Miriam Levine's Journals
PERSONAL JOURNALS
The journals “date back to, I think, the late 1950s,” Levine says. “They’re literary, they’re personal, they’re political, with information about the Vietnam War and other things. At one point I thought I would burn them all because there are personal things in there about people I really care about. It was actually my husband, John, who encouraged me to send them to BU.”

“It was intimidating at first because there is just so much—to realize how much a person could write. This is her whole lifetime in written form,” says Amanda Troendle (CAS’18) who organized and logged the contents of three boxes of Levine’s journals.
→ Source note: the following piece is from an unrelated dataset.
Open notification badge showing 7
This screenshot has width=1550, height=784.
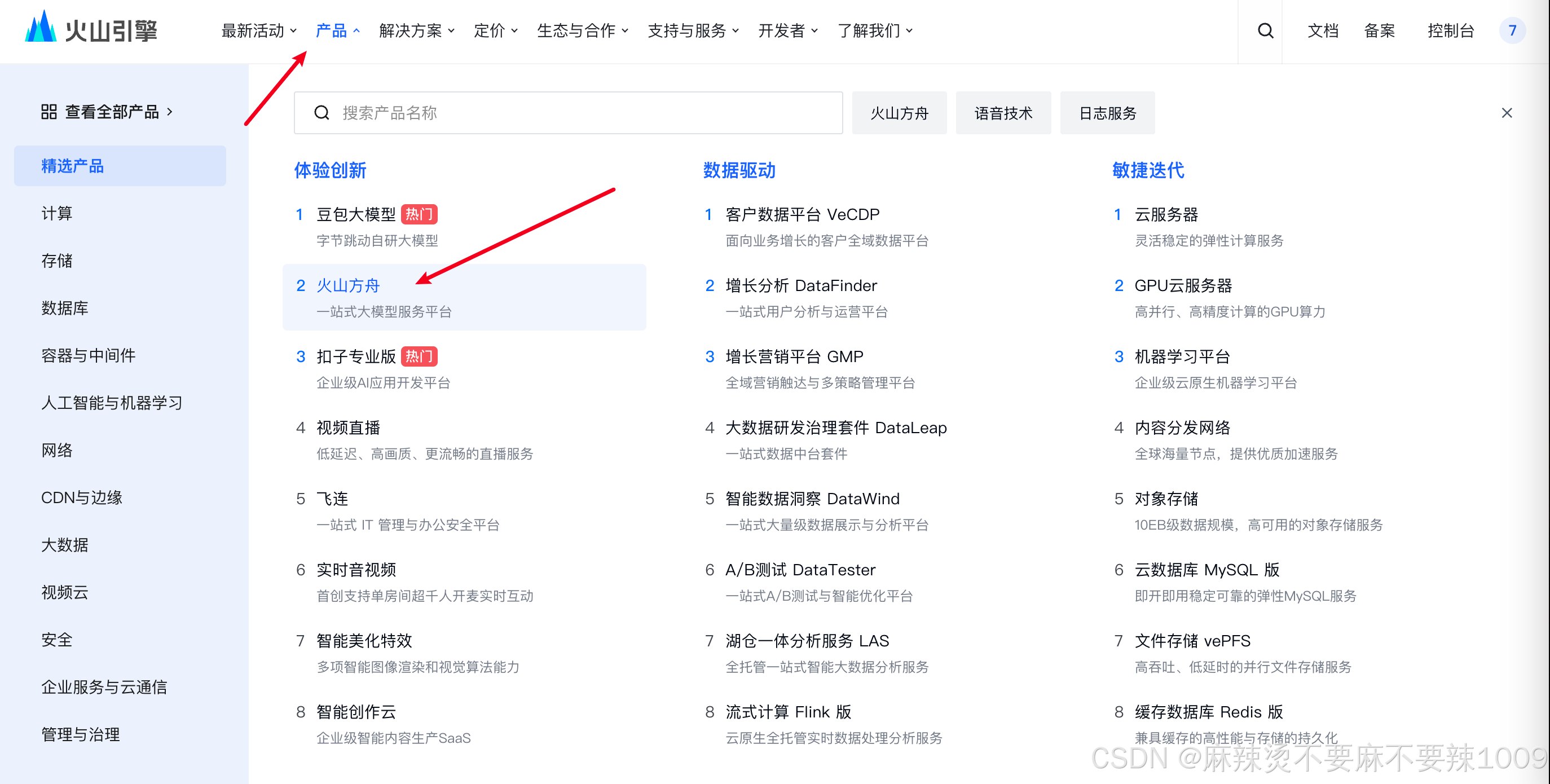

As a history and international relations major, Troendle normally studies government documents, “so it was a nice change of pace to read poetry. Something really personal,” she says. She was most struck by Levine’s “poetry that encapsulated a moment. She talks about sitting in her home and looking out the window and feeling abandonment and sorrow, being alone in the house. That’s something everybody can relate to.
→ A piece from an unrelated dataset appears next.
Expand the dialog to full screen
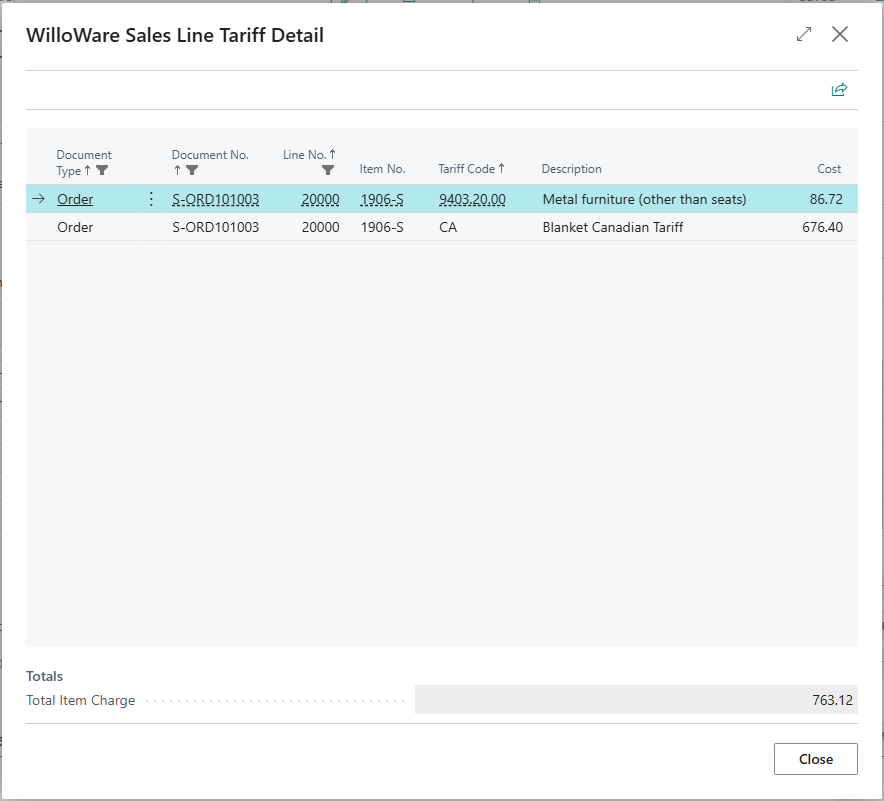884x801 pixels. coord(804,35)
“I think we go to archives because we like to look for similarities in someone else’s life,” she adds. “From MLK to Miriam Levine, it’s nice to see that they’re still people who have regular lives. They’re not just figures—they’re human beings. I think we like feeling close to other people, and learning about others makes us maybe learn a little bit about ourselves, too.”

 

5

Notable Objects

from the Gotlieb

FRED ASTAIRE’S TAP SHOES
FRED ASTAIRE’S TAP SHOES
Although Astaire dominated the silver screen, he wasn’t particularly tall, as his size 8 1/2 shoes attest. At 5’8″, he was filmed to look taller, even when dancing with Ginger Rogers (above), who was 5’5″. His letters to his first dance partner—his sister, Adele—are also part of the archive.
Robin Williams
ROBIN WILLIAMS’ STAND-UP SCRIPTS
Williams’ scripts for his stand-up routines were composed of lists of words and phrases in large type, all capitalized. They served as prompts for improvisation so every show would be different.
John Adams
LOVING LETTER FROM A PRESIDENT
A letter from Founding Father and future US president John Adams to his wife, Abigail, when he was away from home. Adams writes, “Sunday is not a Day of Rest to me, unless I am with my Family. Kiss my sweet little Nabby for me.”
Gutenberg Bible
FIRST PRINTED BOOK
A page from the Gutenberg Bible—the first book in the Western world printed with movable metal type. Johannes Gutenberg introduced the printing process in the 1450s.
Michael Douglas
OSCAR SPEECH
Michael Douglas’ handwritten Best Actor acceptance speech for 1987’s Wall Street, in which he thanks his father, actor Kirk Douglas, who he says “never missed one of my college productions,” and also “helped me step out of his shadow” for which he’s “eternally grateful.”